Super late to this party, but I'm bored this morning and came across this post.
It's something I've had on my (admittedly lengthy) profile for a while.
I will give up extra value to entice someone reluctant to part with a card. I'll give up extra value if I'm trading up into your reserve list card or something.
But if you say flat out "I don't do any trades where I don't get a 15% premium", you can fuck right off.
They often cite store buylists when I challenge them on that attitude of entitlement. Sure, stores buy low and sell at retail....but think about what a store provides. They give you confidence of dealing with an actual business that can be held accountable for any number of things. They provide a nexus for the community by providing a space for gaming, running events, marketing said events to attract players, etc. You support your local store for the convenience of not having to wait for things to come in the mail, but also because of the intangible value you're purchasing that you might not necessarily notice.
The guy on here claiming to be "a store" and demands a premium? Even if you own a brick and mortar store and this is a sideline (doubtful), so what? Your "store" is 1500 miles away and provides nothing to me beyond the awe-inspiring privilege of trading a card with you.
I'll be honest, I've been working on and off on my own trading site to fix a lot of the flaws I see with systems like Deckbox and PucaTrade. The biggest is lack of feedback options.
My partner is getting her PhD in Behavior Analysis, and one of the FIRST things talked about in the OBM unit of the intro class she teaches is that binary feedback scores are utterly useless.
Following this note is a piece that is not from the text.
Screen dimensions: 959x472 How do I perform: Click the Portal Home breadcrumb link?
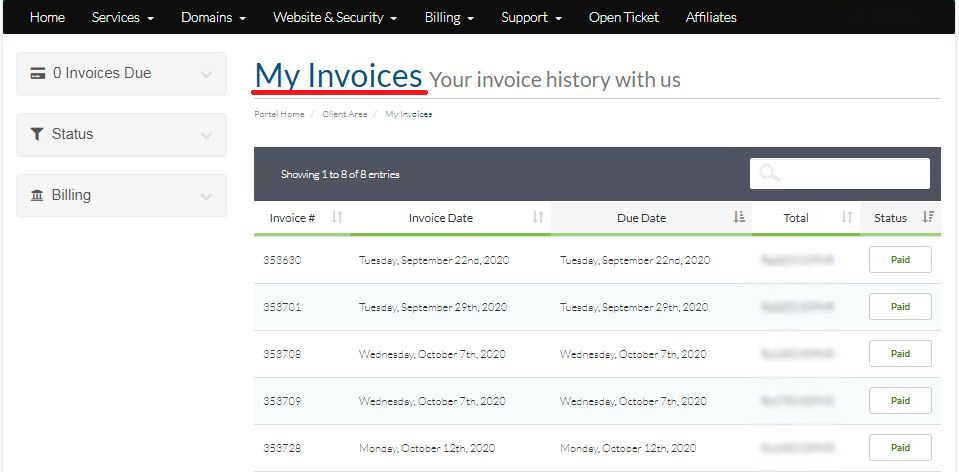tap(279, 114)
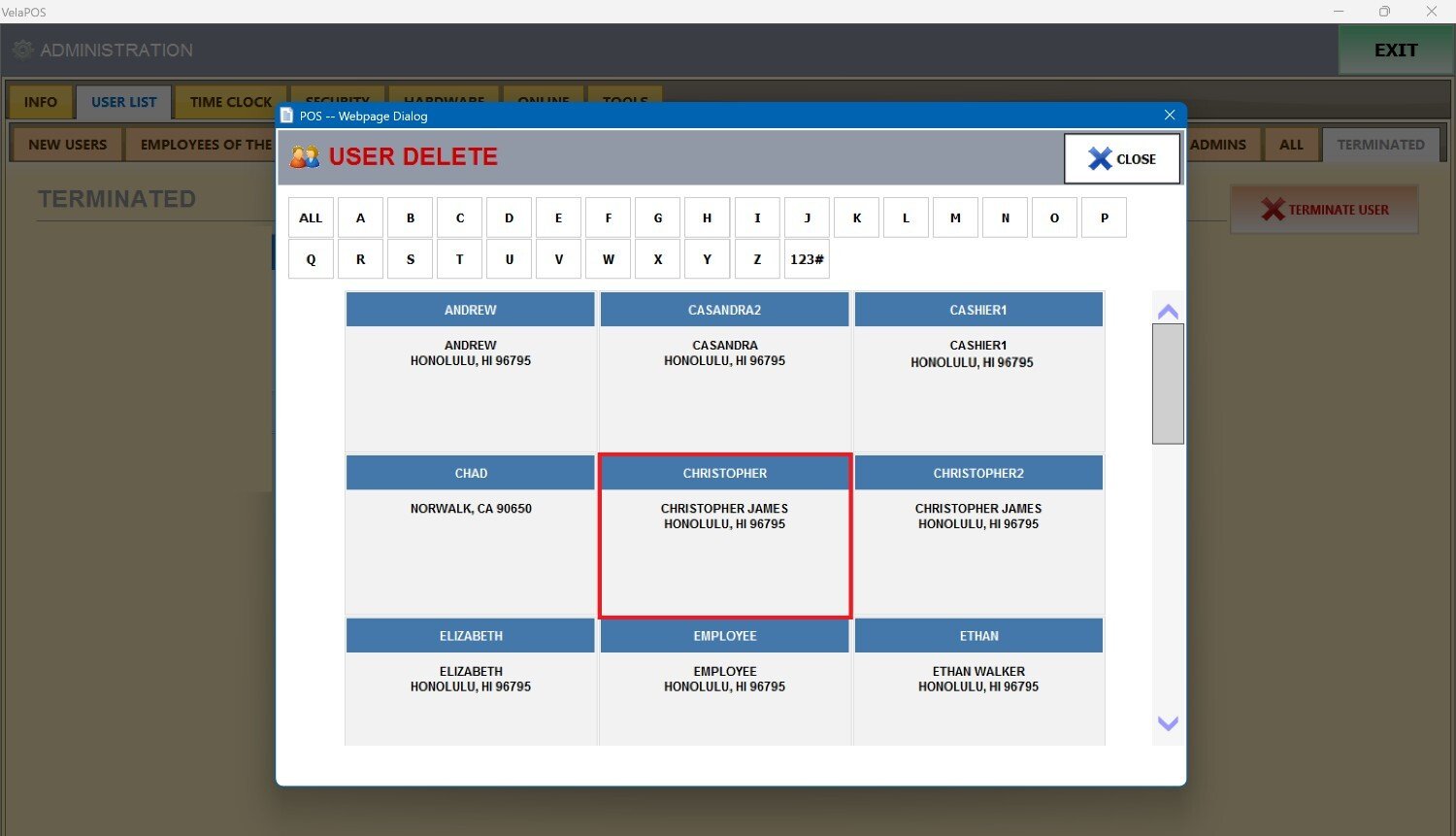Screen dimensions: 1456x836
Task: Open the TERMINATED sub-tab
Action: click(1380, 145)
Trade feedback should ideally use a Likert scale, something you're probably very familiar with from any satisfaction survey you've ever taken from a restaurant or whatever: 1 (strongly disagree) -> 4 (neither agree or disagree) -> 7 (strongly agree). Further, there should be more than one metric....overall satisfaction with the trade, trader was easy to deal with, shipping was fast and things packed appropriately, etc.
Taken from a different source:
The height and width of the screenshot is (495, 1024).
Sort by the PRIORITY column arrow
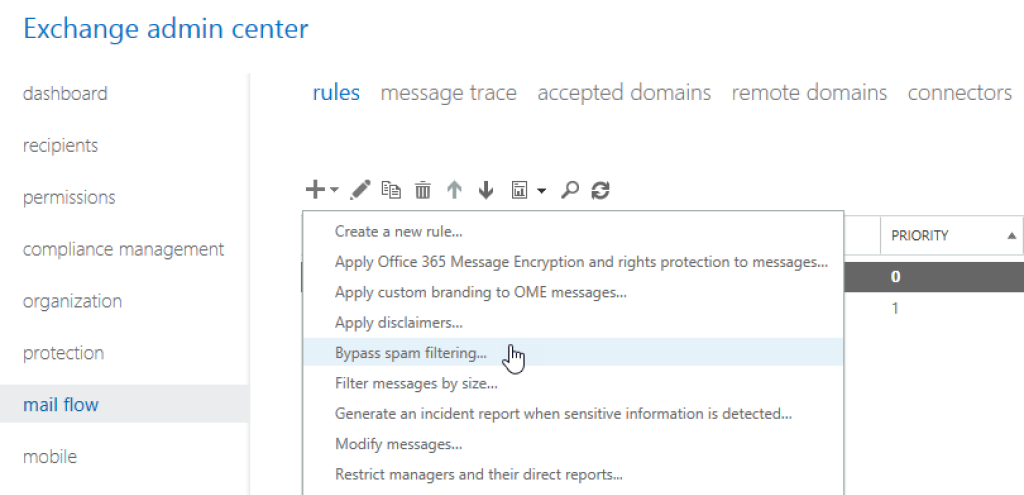[x=1012, y=236]
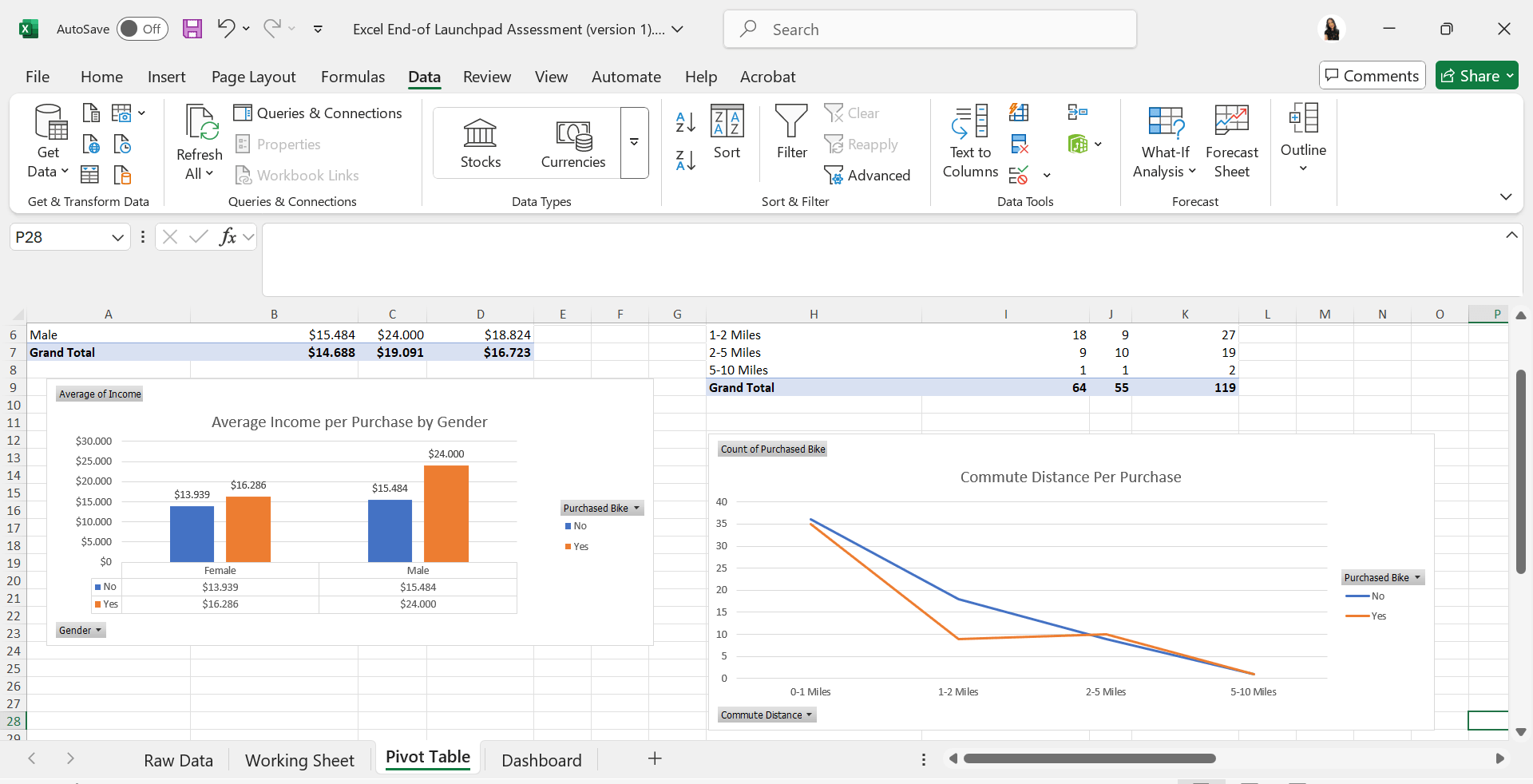
Task: Click in the Search box
Action: 930,30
Especially when deckbox almost never allows negative feedback to be used, a binary positive/neutral/negative is useless. A graded scale and aggregate averages also smooths out anomalies. My own profile has a neutral here and there that were simply retaliatory dings when I had a legitimate complaint about my trade partner and gave justifiable neutral feedback. That only really gets smoothed out when you have a few hundred trades like I do....for most, with under 100 trades, a numerical score is much more helpful.
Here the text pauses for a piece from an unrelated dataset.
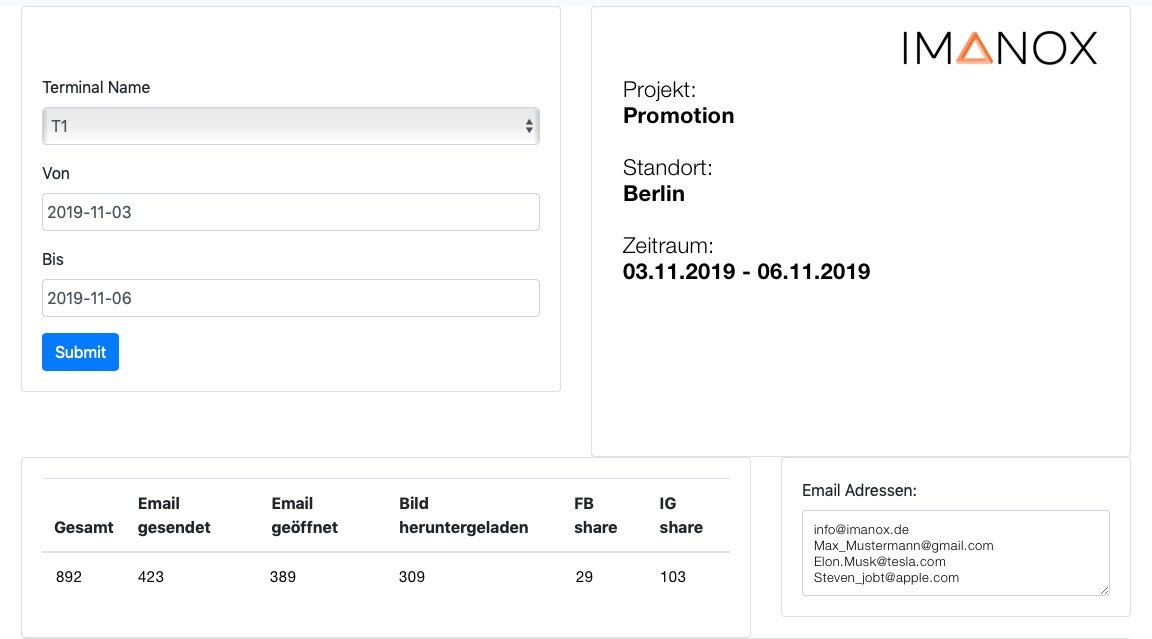1152x639 pixels.
Task: Click the Email gesendet column header
Action: 174,515
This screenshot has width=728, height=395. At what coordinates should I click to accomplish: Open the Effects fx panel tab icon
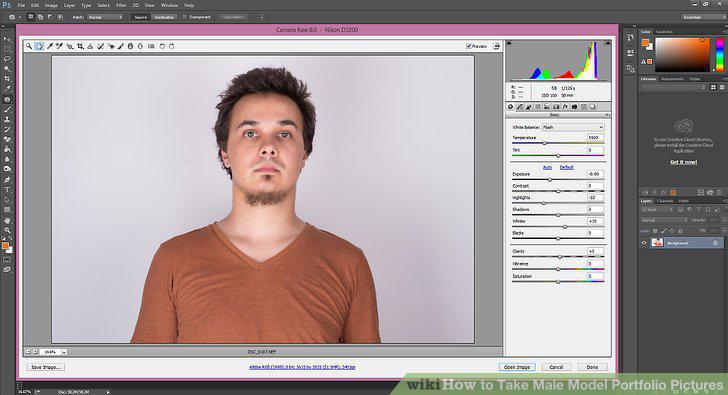coord(565,107)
Lastly, I'd add feedback for attempted deals. How quickly would people be motivated to keep their tradelists in order if constantly turning people down saying "that card isn't actually for trade" resulted in a trend in their feedback that warned others away from dealing with them? This would go hand in hand with the original problem in this post, people demanding trade premiums. Suddenly, there's a feedback trend showing the reason the deal was declined, and you can see most of his trades don't connect because of pricing differences? You know to avoid that guy, he gets fewer trades, and consequences shape a change in behavior.
That's my rant on the matter. It's a problem I see not only on this site but all over, with people sitting down IRL with me at GPs, spending 20 minutes going through each other's binders, only when it comes time to close the deal they suddenly add "well, I only trade if it's in my favor, let me add a few more 'small' things to balance it". It wastes everyone's time. Everyone thinks they're clever playing with cardboard stocks, but really they're just hurting this game and community to squeeze out a negligible profit.
Most of the time, their speculating and flipping cards nets them very little, or often they even lost money, and then they give up; I have a number of people at my LGS who tried it and failed miserably after months of self-delusion that they were making so many imaginary dollars.
My advice in the meantime: Do what I do, make it unambiguously clear that you don't tolerate those people. If no one traded with them, they would go away. It would happen quicker if we had a useful feedback system, but with how primitive this site is, the best we can do is ignore them individually for now.